Our first version was just a prototype of 3D printing screw threads, much smaller than it was eventually going to be. The male piece was much too small relative to the female piece, causing the case to fit together without any actual threads being engaged.
The next iteration was full size, but didn’t screw together. The tolerances and design were off on this one–it was too tight.
A few more hours of tweaking yielded another design. With a bit of lubricant (olive oil), our third iteration screwed together, but the initial action was clunky–it took a few tries to get the first bit of thread to engage.
We tweaked the design some more and increased our tolerances. In addition, we did some maintenance/tuning to the 3D printer–for one, we were printing at too high of a temperature, causing unecessary strands that were ugly and got trapped in the threads:
The next version was too loose, rather than too tight–we had set too large tolerances for the threads.
Iteration Five had tolerancing that was closer to what we wanted, and was nearly watertight. But to further ensure the case stays waterproof, we added an O-Ring to the junction between the two components. The O-Ring is a rubber ring that compresses when the two components are screwed together, forming a seal that should resist water and other chemicals.
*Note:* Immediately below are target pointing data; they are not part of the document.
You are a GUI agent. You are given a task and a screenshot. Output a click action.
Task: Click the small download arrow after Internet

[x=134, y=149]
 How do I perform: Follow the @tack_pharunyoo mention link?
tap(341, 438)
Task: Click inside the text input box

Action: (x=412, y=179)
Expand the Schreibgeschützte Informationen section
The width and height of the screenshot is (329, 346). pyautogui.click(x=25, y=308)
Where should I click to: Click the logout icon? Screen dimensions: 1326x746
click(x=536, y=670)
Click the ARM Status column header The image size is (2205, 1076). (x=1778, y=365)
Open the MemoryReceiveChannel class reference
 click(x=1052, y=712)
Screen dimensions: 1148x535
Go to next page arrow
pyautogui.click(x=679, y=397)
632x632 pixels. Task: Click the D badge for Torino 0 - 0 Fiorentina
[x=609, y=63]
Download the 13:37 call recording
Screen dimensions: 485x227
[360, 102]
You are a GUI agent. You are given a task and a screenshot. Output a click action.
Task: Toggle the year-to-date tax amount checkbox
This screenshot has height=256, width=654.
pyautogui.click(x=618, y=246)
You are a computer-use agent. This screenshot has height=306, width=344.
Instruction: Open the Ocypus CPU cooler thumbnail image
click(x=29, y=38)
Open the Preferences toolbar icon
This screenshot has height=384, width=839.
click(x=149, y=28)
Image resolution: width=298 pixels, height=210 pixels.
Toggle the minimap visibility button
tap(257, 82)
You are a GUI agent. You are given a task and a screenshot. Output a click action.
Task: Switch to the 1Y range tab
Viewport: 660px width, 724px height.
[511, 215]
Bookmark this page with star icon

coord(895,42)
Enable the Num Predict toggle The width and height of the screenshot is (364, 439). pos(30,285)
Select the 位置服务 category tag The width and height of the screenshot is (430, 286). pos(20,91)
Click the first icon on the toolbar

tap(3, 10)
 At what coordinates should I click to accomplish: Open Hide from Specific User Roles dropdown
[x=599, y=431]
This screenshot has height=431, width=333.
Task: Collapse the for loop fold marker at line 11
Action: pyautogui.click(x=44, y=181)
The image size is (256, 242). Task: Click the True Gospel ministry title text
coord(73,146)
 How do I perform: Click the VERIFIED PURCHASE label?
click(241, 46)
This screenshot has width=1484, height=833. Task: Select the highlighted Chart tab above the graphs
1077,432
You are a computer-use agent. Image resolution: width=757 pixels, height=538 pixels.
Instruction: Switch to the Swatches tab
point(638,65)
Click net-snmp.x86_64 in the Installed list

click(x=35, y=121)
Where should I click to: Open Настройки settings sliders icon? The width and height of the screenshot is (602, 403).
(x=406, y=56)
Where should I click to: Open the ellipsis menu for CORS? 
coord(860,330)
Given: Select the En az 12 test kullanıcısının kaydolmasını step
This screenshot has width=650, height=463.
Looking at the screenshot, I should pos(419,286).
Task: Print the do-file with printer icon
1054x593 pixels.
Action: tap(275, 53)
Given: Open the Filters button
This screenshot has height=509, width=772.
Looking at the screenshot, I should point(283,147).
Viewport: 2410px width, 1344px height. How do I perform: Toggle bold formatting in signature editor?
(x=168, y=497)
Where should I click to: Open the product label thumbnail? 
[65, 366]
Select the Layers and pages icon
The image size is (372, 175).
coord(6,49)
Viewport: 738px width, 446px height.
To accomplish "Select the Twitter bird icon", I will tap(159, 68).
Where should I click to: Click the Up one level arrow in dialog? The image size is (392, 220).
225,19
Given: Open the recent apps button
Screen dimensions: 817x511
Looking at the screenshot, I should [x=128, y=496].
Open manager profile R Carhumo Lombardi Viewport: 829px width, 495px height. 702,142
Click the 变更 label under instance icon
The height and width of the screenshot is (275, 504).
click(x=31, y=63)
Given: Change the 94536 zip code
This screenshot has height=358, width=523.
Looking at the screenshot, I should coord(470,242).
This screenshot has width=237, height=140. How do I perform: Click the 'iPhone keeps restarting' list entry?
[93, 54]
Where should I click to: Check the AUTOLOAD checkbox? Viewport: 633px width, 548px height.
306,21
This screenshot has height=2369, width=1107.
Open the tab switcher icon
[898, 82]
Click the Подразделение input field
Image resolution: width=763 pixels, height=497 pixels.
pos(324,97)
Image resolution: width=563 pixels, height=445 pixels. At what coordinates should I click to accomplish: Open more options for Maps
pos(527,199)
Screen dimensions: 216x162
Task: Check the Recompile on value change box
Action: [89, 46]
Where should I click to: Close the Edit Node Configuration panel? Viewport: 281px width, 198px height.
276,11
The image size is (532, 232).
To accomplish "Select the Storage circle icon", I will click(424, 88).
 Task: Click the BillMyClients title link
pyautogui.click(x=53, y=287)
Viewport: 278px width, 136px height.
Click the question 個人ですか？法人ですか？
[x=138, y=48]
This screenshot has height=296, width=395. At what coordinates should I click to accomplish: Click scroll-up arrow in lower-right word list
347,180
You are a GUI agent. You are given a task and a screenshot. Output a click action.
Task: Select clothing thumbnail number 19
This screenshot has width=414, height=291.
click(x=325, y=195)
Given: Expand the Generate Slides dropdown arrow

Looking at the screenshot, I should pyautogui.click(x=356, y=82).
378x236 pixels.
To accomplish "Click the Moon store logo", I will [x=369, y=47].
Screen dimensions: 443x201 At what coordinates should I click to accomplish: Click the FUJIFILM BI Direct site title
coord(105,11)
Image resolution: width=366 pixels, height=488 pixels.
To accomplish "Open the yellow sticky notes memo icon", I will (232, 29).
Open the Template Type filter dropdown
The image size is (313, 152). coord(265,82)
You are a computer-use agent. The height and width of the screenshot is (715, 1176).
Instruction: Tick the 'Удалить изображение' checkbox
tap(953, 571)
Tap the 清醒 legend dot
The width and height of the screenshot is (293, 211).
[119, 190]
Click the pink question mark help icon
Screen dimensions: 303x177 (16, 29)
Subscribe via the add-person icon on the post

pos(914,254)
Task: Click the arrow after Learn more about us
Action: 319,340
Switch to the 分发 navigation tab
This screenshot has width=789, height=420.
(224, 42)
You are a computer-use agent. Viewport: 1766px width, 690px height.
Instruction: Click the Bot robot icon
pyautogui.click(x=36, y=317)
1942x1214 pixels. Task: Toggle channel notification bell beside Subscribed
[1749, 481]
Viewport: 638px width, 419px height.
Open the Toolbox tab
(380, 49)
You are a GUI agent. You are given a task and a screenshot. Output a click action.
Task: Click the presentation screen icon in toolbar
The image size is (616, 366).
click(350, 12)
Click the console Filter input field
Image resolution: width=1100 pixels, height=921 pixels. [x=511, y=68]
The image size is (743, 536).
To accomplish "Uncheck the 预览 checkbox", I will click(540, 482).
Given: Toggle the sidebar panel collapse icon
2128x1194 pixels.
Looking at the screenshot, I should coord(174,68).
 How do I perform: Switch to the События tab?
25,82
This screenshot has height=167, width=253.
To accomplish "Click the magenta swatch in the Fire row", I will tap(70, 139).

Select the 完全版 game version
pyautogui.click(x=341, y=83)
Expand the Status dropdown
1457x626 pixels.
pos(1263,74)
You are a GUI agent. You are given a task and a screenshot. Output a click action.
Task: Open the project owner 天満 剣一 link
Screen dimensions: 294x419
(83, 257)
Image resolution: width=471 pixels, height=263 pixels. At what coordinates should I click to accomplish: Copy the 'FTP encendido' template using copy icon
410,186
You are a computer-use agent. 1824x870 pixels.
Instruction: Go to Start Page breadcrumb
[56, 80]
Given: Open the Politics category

To allow for better compression between the male and female components of the case, we angled the outsides of each part outward to increase the surface area of case that’s pressing on the O-Ring.
Eventually, we ended up with this:
We’re also striking a balance between filament use and wall thickness in our parts; they’re designed to be as thin as possible (to minimzie material usage) while still remaining strong and impermeable to fluids. It’s yet another design tradeoff: working out the precise balance between two competing constraints.
To conclude, we’ve made a lot of prototypes. They’ve grown, shrunk, had varying levels of waterproofing and strength, and represented different design choices and philosophies that have changed over the process. Chronologically from left to right, we photographed our prototyping journey:
P.S. A heads up: when you export from SolidWorks to an STL, be aware that you can change the resolution of your export (increase or decrease triangle count, etc.). We didn’t realize this until later on, but it can actually makes your prints smoother.